Journal of neuroinflammation 2018 04 1015(1) 102 doi 10.1186/s12974-018-1142-4
Stroke-induced immunodeficiency syndrome (SIDS) is regarded as a protective mechanism for secondary inflammatory injury as well as a contributor to infection complications. Although stroke-induced hyperactivation of the sympathetic system is proved to facilitate SIDS, the involved endogenous factors and pathways are largely elusive. In this study, we aim to investigate the function of beta-arrestin-2 (ARRB2) in the sympathetic-mediated SIDS.
Splenic ARRB2 expression and the sympathetic system activity were detected after establishing transient models of middle cerebral artery occlusion (MCAO). In addition, a correlation between ARRB2 expression and the sympathetic system activity was analyzed using a linear correlation analysis. Any SIDS reflected in monocyte dysfunction was investigated by measuring inflammatory cytokine secretion and neurological deficit scores and infarct volume were tested to assess neurological outcome. Further, ARRB2 expression in the monocytes was knocked down in vitro by siRNAs. Following the stimulation of noradrenaline and lipopolysaccharide, cytokine secretion and the nuclear factor-κB (NF-κB) pathway were evaluated to gain insight into the mechanisms related to the contribution of ARRB2 to adrenergic-induced monocyte dysfunction.
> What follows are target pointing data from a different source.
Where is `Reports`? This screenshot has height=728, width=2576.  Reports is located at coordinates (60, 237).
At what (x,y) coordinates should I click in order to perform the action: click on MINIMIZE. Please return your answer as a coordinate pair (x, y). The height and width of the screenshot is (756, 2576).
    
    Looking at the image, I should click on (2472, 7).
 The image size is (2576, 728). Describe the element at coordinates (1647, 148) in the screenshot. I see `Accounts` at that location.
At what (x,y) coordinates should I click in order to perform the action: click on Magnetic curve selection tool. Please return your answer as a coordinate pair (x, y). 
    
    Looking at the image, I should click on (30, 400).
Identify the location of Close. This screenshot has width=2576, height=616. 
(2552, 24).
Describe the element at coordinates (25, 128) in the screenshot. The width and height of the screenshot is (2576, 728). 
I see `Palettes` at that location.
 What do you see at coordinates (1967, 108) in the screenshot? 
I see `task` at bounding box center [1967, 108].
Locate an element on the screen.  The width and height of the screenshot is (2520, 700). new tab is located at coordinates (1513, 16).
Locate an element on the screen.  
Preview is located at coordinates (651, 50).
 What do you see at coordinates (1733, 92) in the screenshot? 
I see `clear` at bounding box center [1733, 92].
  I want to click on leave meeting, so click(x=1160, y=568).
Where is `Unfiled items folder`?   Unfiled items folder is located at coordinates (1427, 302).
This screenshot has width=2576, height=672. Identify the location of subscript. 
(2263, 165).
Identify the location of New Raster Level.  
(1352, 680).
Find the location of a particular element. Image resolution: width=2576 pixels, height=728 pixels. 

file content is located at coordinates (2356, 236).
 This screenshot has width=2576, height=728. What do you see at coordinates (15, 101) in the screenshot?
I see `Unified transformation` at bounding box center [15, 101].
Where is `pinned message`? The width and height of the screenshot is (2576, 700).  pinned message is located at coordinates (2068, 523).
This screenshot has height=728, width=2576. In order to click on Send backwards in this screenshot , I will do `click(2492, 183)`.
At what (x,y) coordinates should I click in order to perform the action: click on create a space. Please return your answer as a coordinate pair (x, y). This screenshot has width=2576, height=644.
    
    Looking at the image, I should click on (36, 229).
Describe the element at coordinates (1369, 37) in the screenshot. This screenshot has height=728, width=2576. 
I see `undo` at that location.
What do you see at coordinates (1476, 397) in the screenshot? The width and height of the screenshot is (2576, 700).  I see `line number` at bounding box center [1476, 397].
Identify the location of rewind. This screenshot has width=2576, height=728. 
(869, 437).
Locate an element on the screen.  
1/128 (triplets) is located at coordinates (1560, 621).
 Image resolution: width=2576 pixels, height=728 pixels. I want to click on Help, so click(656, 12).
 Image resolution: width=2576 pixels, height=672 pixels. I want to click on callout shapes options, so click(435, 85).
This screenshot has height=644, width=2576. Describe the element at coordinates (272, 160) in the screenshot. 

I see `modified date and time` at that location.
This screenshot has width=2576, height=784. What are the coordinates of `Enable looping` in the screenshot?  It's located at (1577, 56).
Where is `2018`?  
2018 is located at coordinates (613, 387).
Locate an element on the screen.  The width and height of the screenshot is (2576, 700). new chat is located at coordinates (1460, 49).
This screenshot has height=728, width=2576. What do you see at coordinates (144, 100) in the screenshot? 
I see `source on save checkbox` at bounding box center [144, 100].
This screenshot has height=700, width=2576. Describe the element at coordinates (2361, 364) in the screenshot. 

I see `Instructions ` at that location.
Splenic ARRB2 expression was significantly increased after stroke and also showed a significant positive correlation with the sympathetic system activity. Stroke-induced monocyte dysfunction resulted in an increase of the interleukin-10 (IL-10) level as well as a decrease of the interleukin-6 (IL-6), tumor necrosis factor-α (TNF-α) and interleukin-1β (IL-1β) levels. Also, blockade of adrenergic-activity significantly reversed these cytokine levels, and blockade of adrenergic-activity improved stroke-induced neurological results. However, the improved neurological results had no significant correlation with ARRB2 expression. Furthermore, the in vitro results showed that the deficiency of ARRB2 dramatically repealed adrenergic-induced monocyte dysfunction and the inhibition of NF-κB signaling phosphorylation activity.
ARRB2 is implicated in the sympathetic-triggered SIDS, in particular, monocyte dysfunction after stroke. Accordingly, ARRB2 may be a promising therapeutic target for the immunological management of stroke in a clinic.